А женщина жалобно собрала губы в тугой комочек, и глаза ее часто-часто заморгали.
— Я так понимаю, Саша… вы очень близкий человек Наталье Арсеньевне, поэтому секреты ни чему… Дело в том…
Права была простодушная Мотя, насторожившись, учуяв какой-то подвох в добровольной разлуке Наташи Беловольской с ее мужем. Видимо, в этом месте, на изнанке ковра, завязан был огромный уродливый узел. И нити переплетенных судеб Наташи и Александра Беловольских были разорваны, а потом по никому не ведомой прихоти собраны вновь, связаны в узел. Но не было видно на прекрасной лицевой стороне ковра этого препятствия.
Быть может, неведение — грех и подлежит жестокой и беспощадной каре?! Пусть так. Но пусть тому, чье неведение однажды взорвется немилосердным прозрением, будет отпущено долгое время жизни, чтобы зарубцевались раны от свершенного предательства, чтобы нашлись жизненные силы преодолеть беду…
Но это была последняя весна Натальи Арсеньевны. Не предначертано ей было судьбой оправиться от соболезнующих откровений бывшей ученицы.
«Нельзя хамить старшим, доченька», — с детства выслушивала я наставления родителей. И тогда, на троллейбусной остановке, слушая, как пытается оправдаться женщина с белесыми глазами, я сдерживалась изо всех сил.
— И что же, эта самая родственница Натальи Арсеньевны, она где? Жива? — стиснув зубы, спросила я.
Бегающие глазки застыли.
— Да, да, конечно. Она ведь младше Натальи Арсеньевны. Когда та уехала учиться в Ленинград, то есть в Петроград по-тогдашнему, Сонечке было шестнадцать только. Вот с тех пор и до самой своей смерти Александр Людвигович был… связан с ней. И сын у нее родился, его сын, он тоже учился у Натальи Арсеньевны. Да знаете вы его. Он известный журналист. Евгений Симаков. Слышали?
Я растерянно кивнула головой. Может быть, и слышала. А может, и не слышала.

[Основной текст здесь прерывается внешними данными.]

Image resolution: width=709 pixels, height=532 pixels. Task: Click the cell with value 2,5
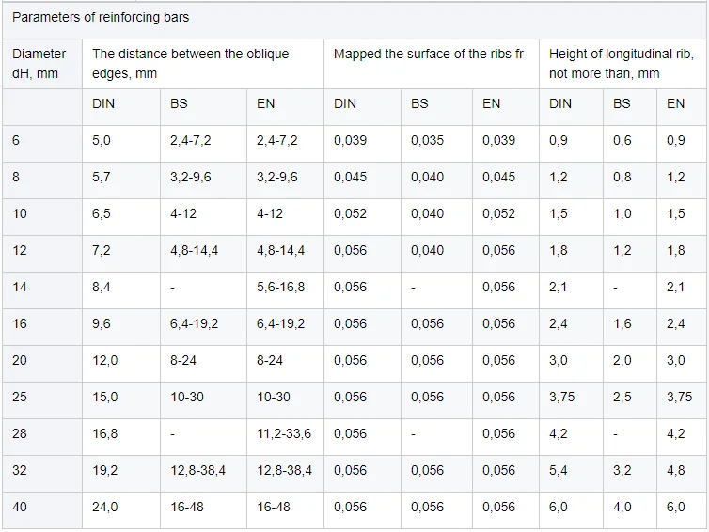coord(622,397)
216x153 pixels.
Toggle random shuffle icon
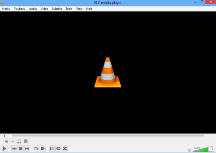(65, 148)
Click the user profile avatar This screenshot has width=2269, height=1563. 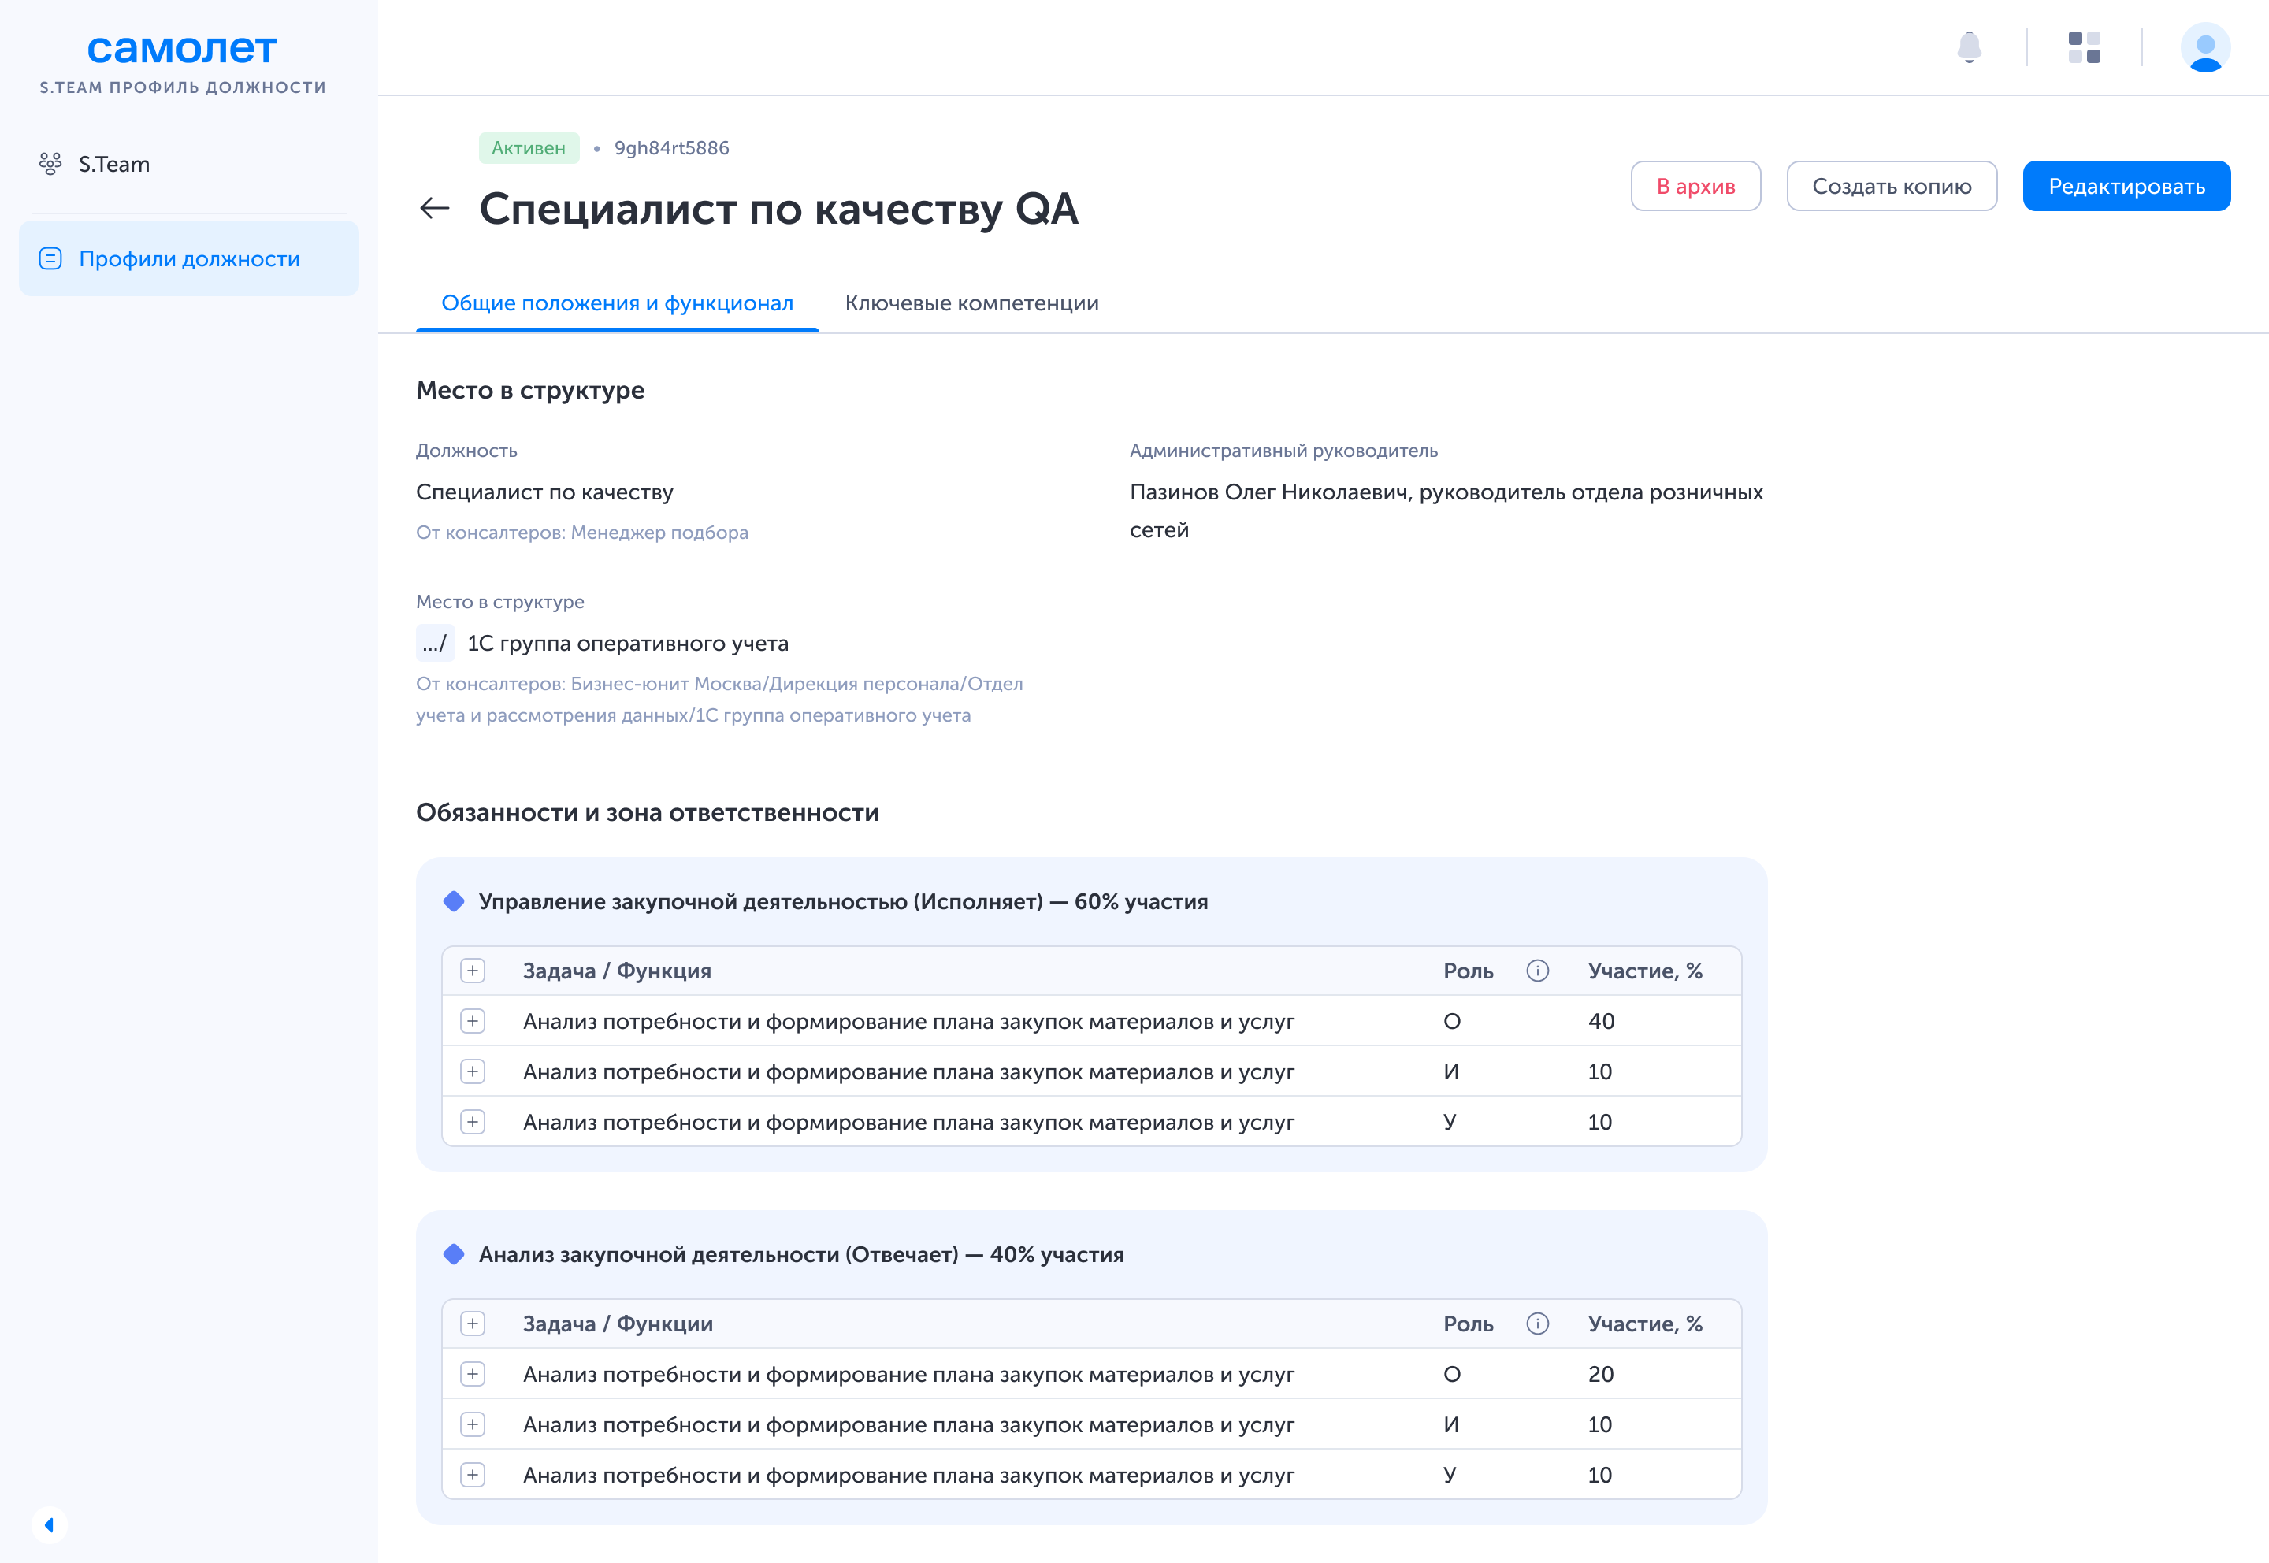pyautogui.click(x=2204, y=47)
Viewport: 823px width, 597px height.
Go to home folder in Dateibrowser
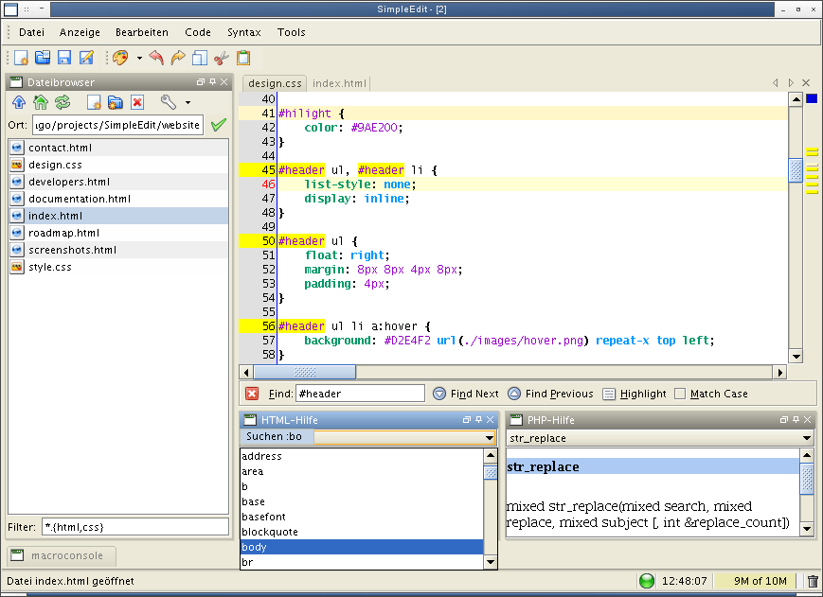pos(41,102)
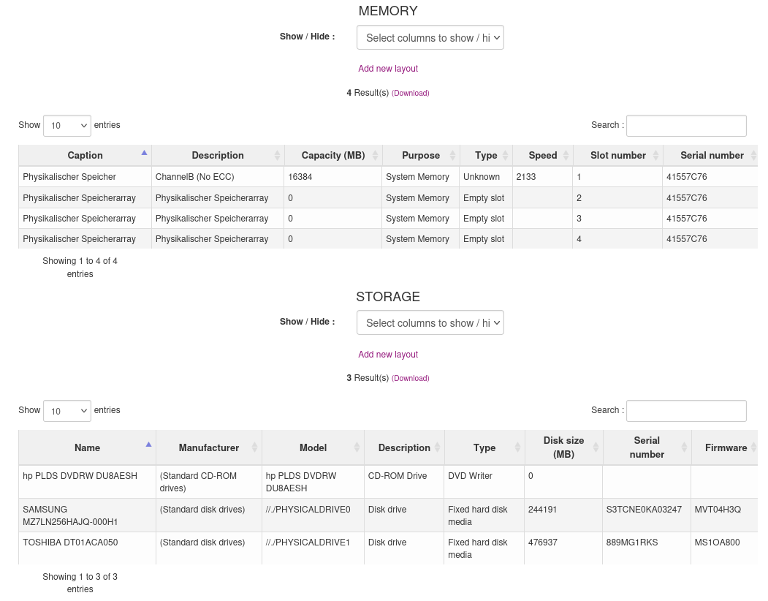Download the Memory results
The image size is (768, 601).
click(411, 94)
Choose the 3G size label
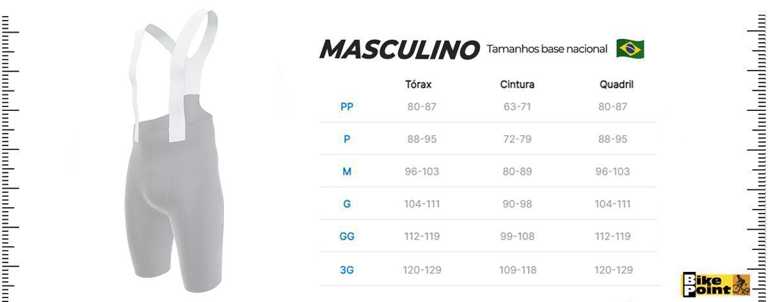768x302 pixels. (346, 270)
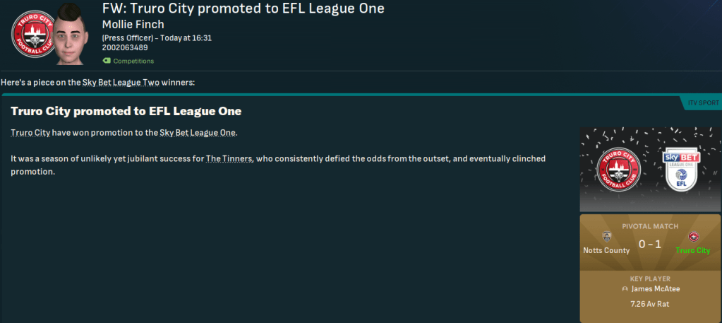
Task: Select the green Truro City team name
Action: click(692, 250)
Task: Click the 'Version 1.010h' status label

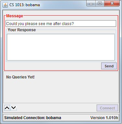Action: click(x=104, y=118)
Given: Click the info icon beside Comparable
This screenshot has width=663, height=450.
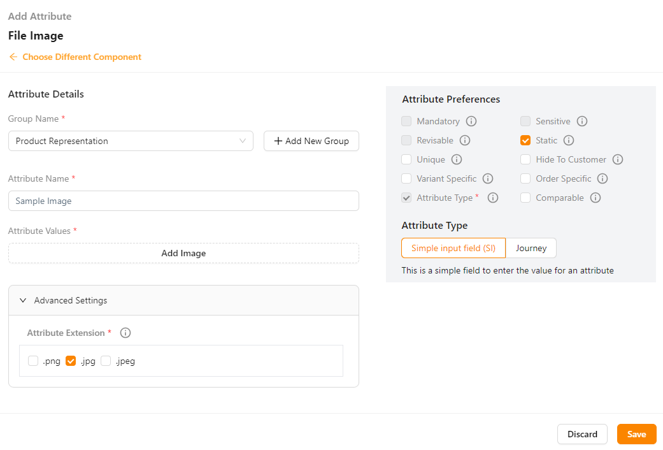Looking at the screenshot, I should point(595,198).
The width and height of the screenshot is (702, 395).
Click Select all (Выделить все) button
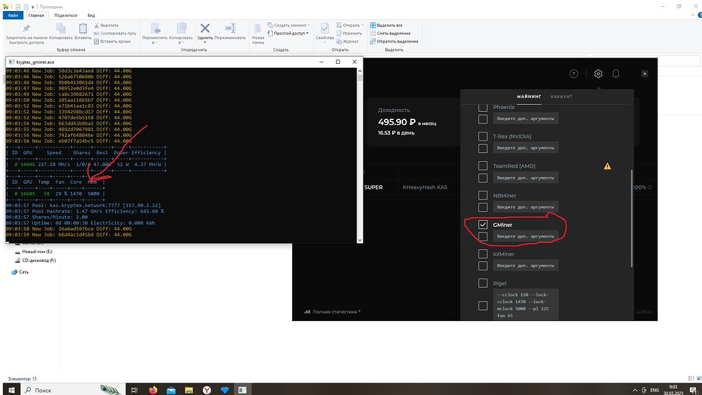pyautogui.click(x=390, y=25)
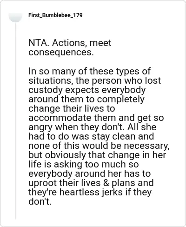
Task: Open the First_Bumblebee_179 user profile
Action: coord(55,15)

Какое имело это значение?
Имело значение только одно: среди благоухающего уже по-весеннему парка, вдыхая воздух, переполненный обещаниями скорого чуда, сидела старушка с покорными глазами, сданная в богадельню, словно ручная кладь, и ощущала, как медленно вливает в нее смерть свой холод.
А над ней было безмятежное небо, не треснувшее гневно пополам от увиденного, щебетали и перекликались вокруг птицы, не онемевшие от свершившегося, рядом жили счастливые от предчувствия весны люди.
«Находясь в здравом уме и твердой памяти, я лишаю себя жизни до того, как неумолимая старость постепенно лишит меня физических и духовных сил, парализует энергию, разобьет волю и превратит в тяжкий груз для себя самого и для других».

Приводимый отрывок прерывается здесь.